The whole time we kept seeing people portraying the south, hardly anyone was portraying the north. Once we got to Burnside Bridge guess what we saw? More Confederates, but there was a small Union encampment on the other side of the bridge. From the look of things people were already packing up their stuff, probably getting prepared for the final battle reenactment at 3 PM, which was held on a private farm and away from the National Battlefield. We heard and saw smoke from the event around 11 AM that morning so we knew approximately where the event was taking place. Above is a group of Confederates getting their photograph taken. From what I overheard it was for the UK not AMERICAN but UK magazine “Skirmish”. Question why don’t we Americans have our own “Living History” or Reenacting Magazine. Sure we have magazines focusing on a specific time period but nothing like “Skirmish” where it discusses all aspects and periods of the hobby. Hint one of the “witness trees” are located just to the left of where this photo is taken. Right where the bridge ends and the path continues.
Finally an available bus picks us up from Burnside Bridge but unfortunately we had to drive around the town of Sharpsburg in order to be brought back to the visitor’s center. Hence for the backup! Then we walked to the cornfield feeling that we would not visit that spot once we reached our car. Good thing we were about 5 minutes into the rangers lectures. Today the cornfield is very peaceful and I can only image the fear and sounds of bullets and cannon fire rushing through the cornfield that morning in 1862.
After a brief lunch break we decide to visit the Pry House which was made into a field hospital after the battle. It also had a small encampment and activities but since we were unable to stop by early in the day we missed a lot of what was happening. Most of the folks who had camped out had already packed and only a select few still had their tents and gear out. Fortunately for us a family from Illinois was staying for another night and the mother talked about her impression. It ended up being a very interesting discussion.
Final stop of the day was the National Cemetery. I don’t know when it was supposed to close but it started to appear that they were closing up as well. There is very little parking so if you so happen to pass this spot make sure you’re the first one to visit this location so that you are sure to have a parking spot. This also is another location I will want to visit again in order to photograph it better.

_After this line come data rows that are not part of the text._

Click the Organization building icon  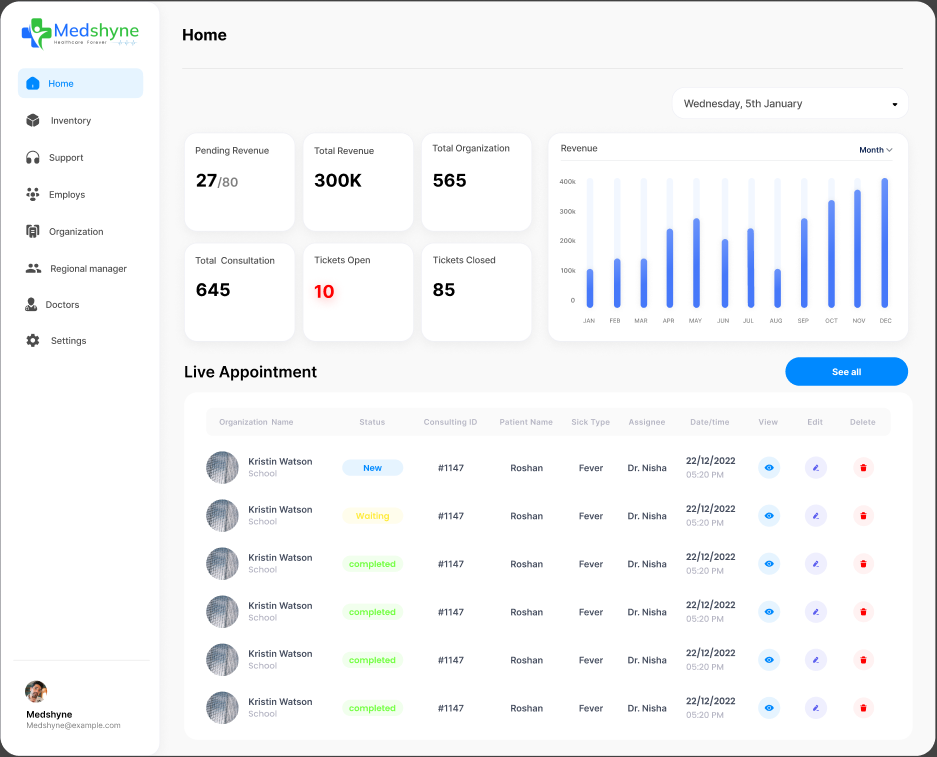pyautogui.click(x=33, y=231)
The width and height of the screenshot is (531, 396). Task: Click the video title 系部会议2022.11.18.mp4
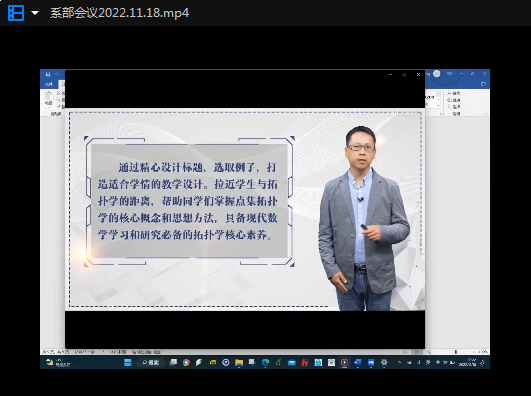pyautogui.click(x=120, y=13)
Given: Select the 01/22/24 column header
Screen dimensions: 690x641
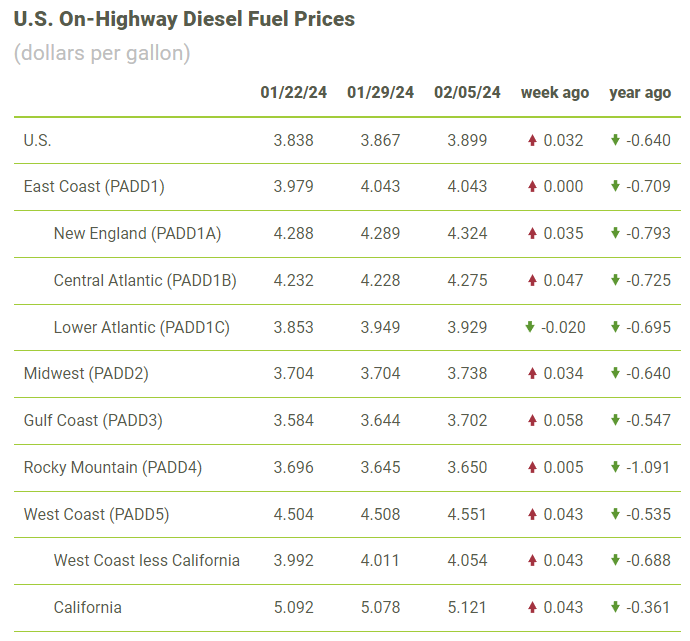Looking at the screenshot, I should click(x=294, y=92).
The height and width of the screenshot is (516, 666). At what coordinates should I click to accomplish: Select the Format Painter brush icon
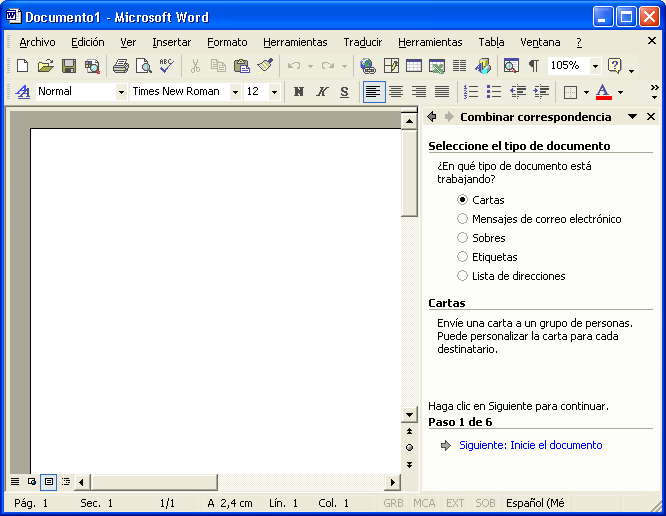[x=265, y=66]
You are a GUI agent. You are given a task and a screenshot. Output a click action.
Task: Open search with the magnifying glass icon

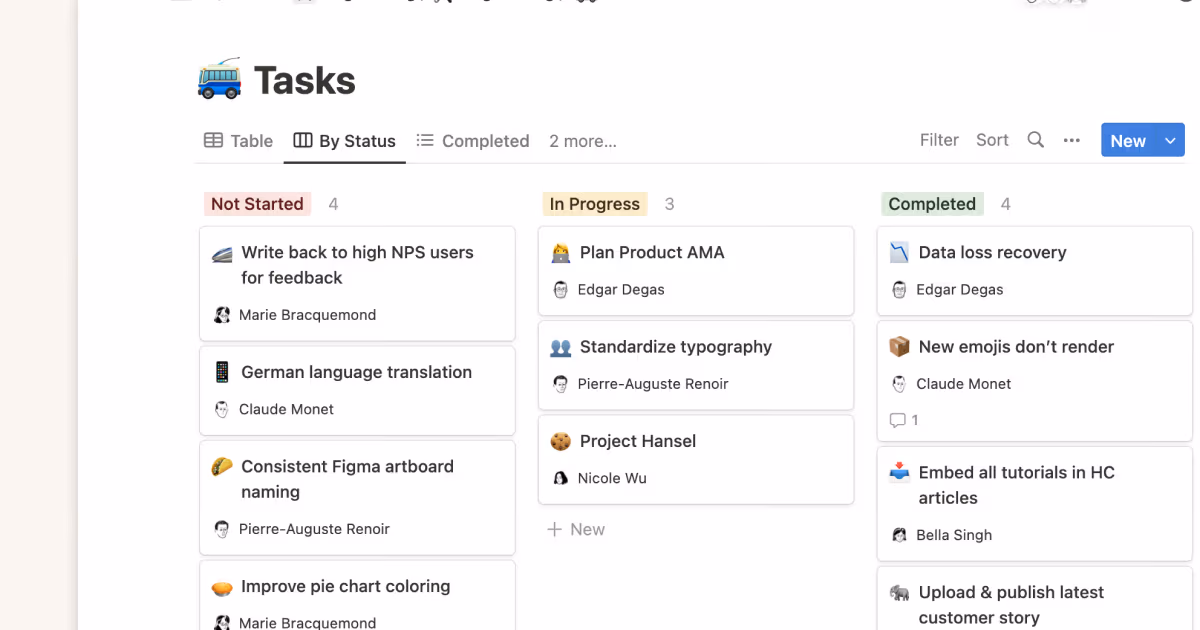coord(1035,140)
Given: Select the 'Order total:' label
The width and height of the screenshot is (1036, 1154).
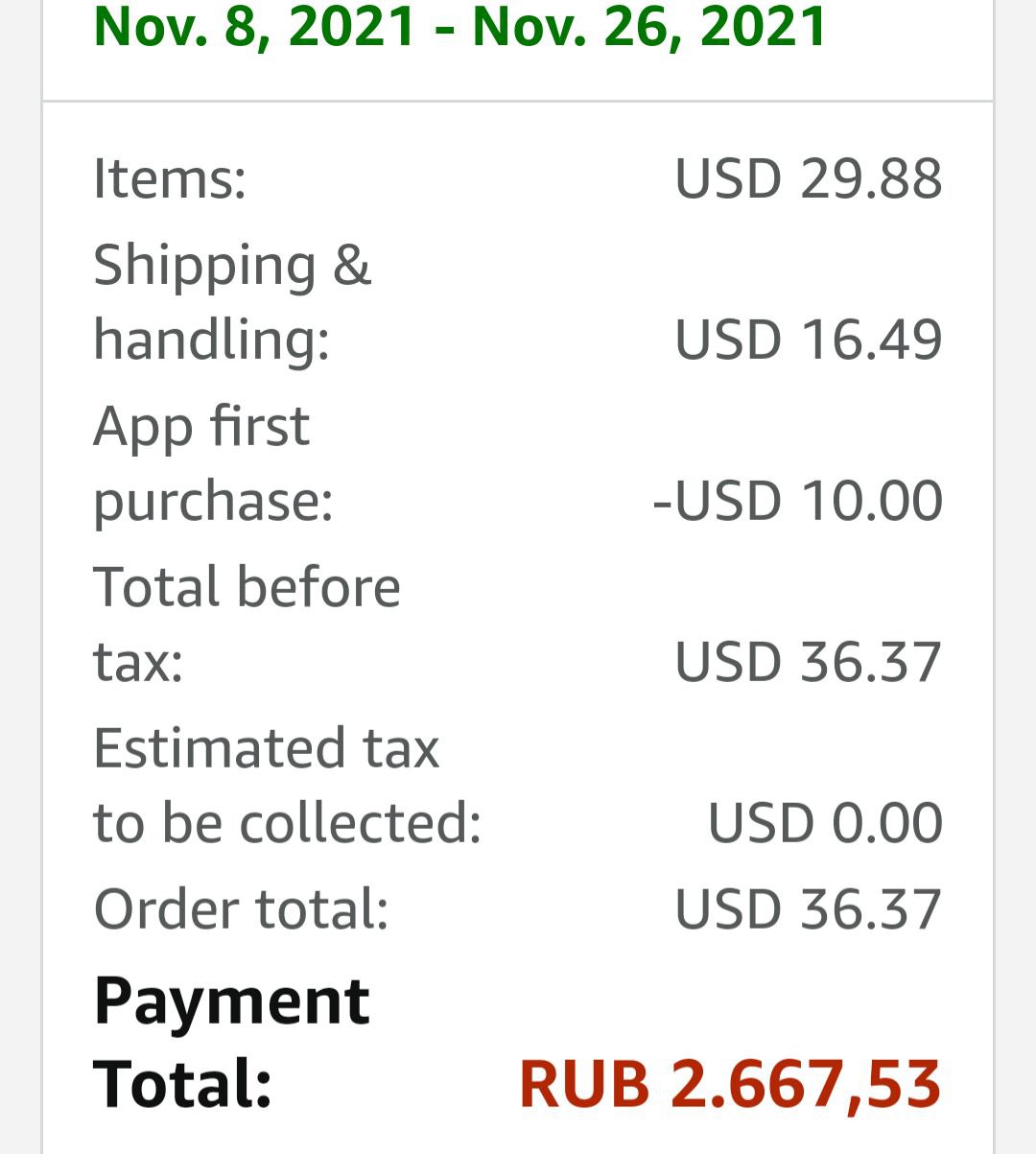Looking at the screenshot, I should pyautogui.click(x=241, y=908).
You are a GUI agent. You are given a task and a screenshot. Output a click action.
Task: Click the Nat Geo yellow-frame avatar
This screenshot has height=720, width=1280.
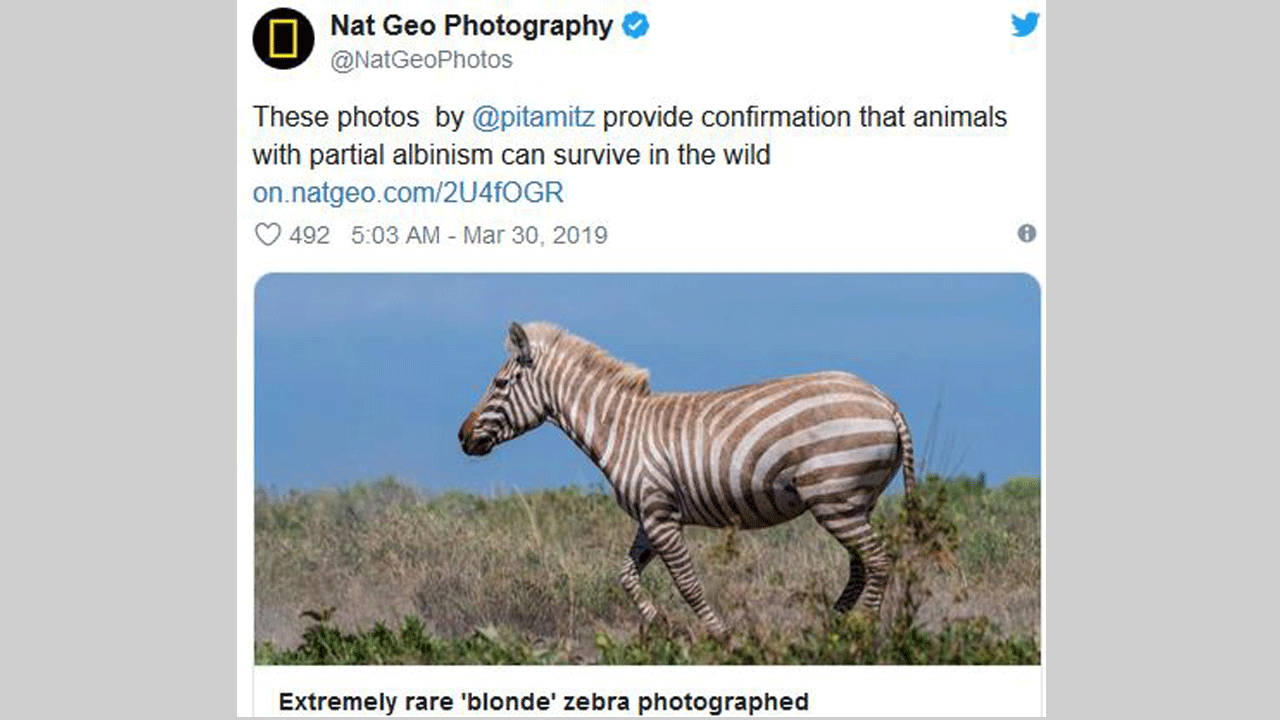click(283, 39)
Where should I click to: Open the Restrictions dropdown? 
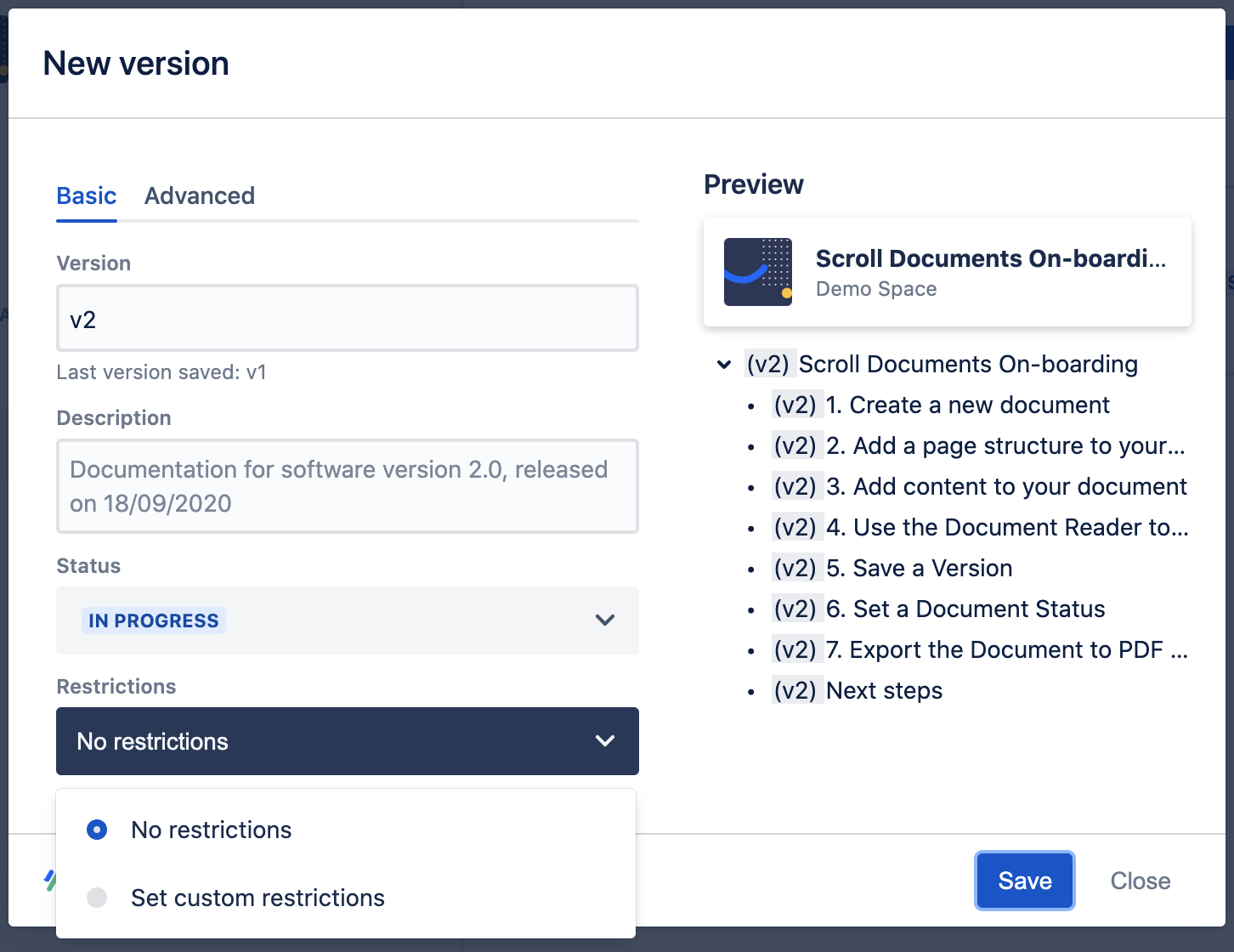coord(347,741)
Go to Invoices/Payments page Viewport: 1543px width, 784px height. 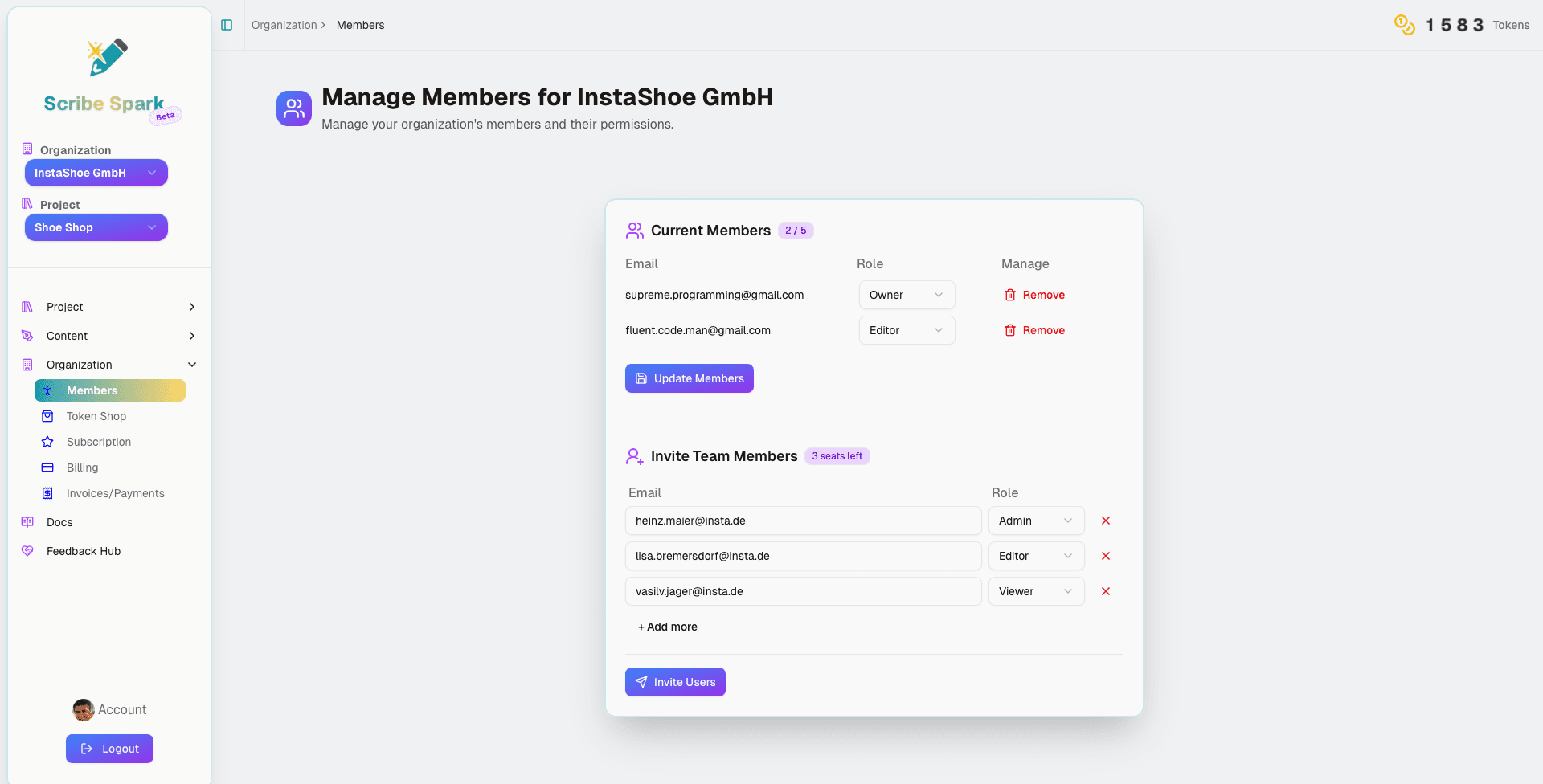tap(115, 493)
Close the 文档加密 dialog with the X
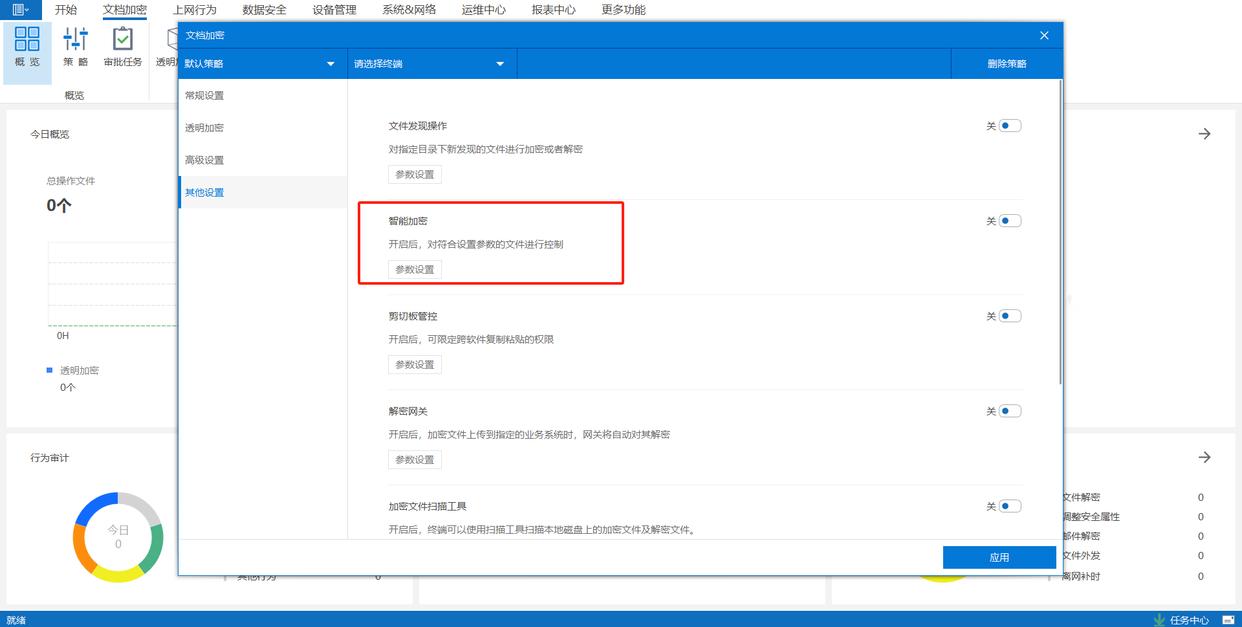 pos(1044,35)
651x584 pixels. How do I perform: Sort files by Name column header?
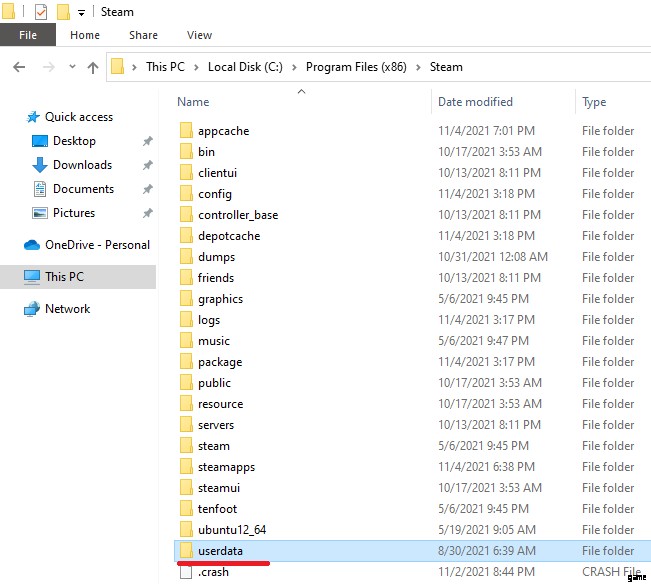pos(193,102)
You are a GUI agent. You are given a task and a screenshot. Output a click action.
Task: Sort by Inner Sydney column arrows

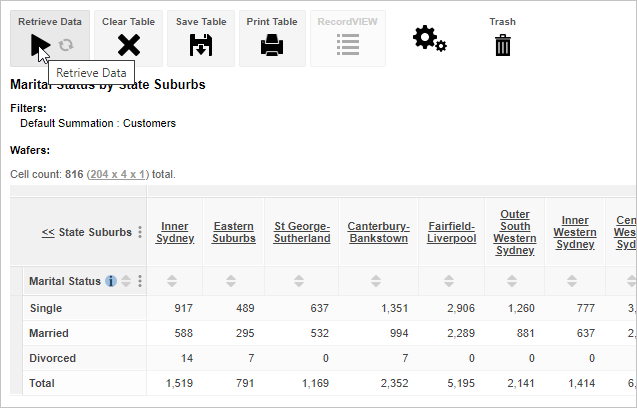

Overall I think the trip is a success, in fact my family is still talking about it. My dad isn’t a big fan of going to historical landmarks and missing his football games, especially when his team is playing. But us girls are still talking about it and are planning to visit another battlefield and enjoy another 150th event.
We can’t wait to visit Antietam Battlefield again and aren’t sure if we will be available to go to the Annual Illumination held in December. I guess it depends on if we get snow and if we are free that weekend.